The state monitoring program RCIS, "Remote Communication Interception Software," was created by the Federal Criminal Police Office of Germany in June 2015. In addition, it was revealed that a commercial spyware FinSpy made by Elaman/Gamma was purchased in 2013. According to Ahrweiler, this kind of invasion is even greater than during house-checks.
"Access to data is done anonymously. Typically, the user does not notice that they have become a victim of spyware," Ahrweiler said. "In some cases, there is no judicial decision for tracking. Such interference is a significant violation of the Constitution, fundamental rights and the private sphere, and in this form it simply cannot happen."
The plans of the Federal Criminal Police Office of Germany to launch spyware were criticized by the Federal Court of Auditors due to very high costs and insufficient control of its performance.
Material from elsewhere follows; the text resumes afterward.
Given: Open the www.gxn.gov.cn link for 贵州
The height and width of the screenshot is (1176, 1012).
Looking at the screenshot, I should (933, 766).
"Regarding the costs, there are different kinds of information provided. According to some data, it is about 200 thousand euros (US $226,570), according to the other — up to five million (US $5,664,175). Exact figures are unknown. Personally, I lean toward the higher numbers because there are still considerable development costs to go," the expert said.
Back in March 2013, the Pirate Party filed a complaint to the Federal Court of Auditors, after the criminal police purchased the spy program FinSpy. The party plans to continue opposing the plans of the department.
"Tracking programs cannot replace the real work of police. Turns out that innocent are held up at gunpoint, and a massive violation of fundamental rights happens. It should not be this way, and we will take action against it," Jörg Ahrweiler claimed.
As an alternative to the tracking programs, "the party of the digital revolution" proposes to strengthen police work in its traditional sense. According to the expert, the classic police work needs to be done.
"We need to recruit staff. It is necessary to carry out proper preventive work and correct police work. This cannot be done by the programs, which somewhere and somehow penetrated into someone's computer, and provide questionable data or do not provide any data at all," Ahrweiler concluded.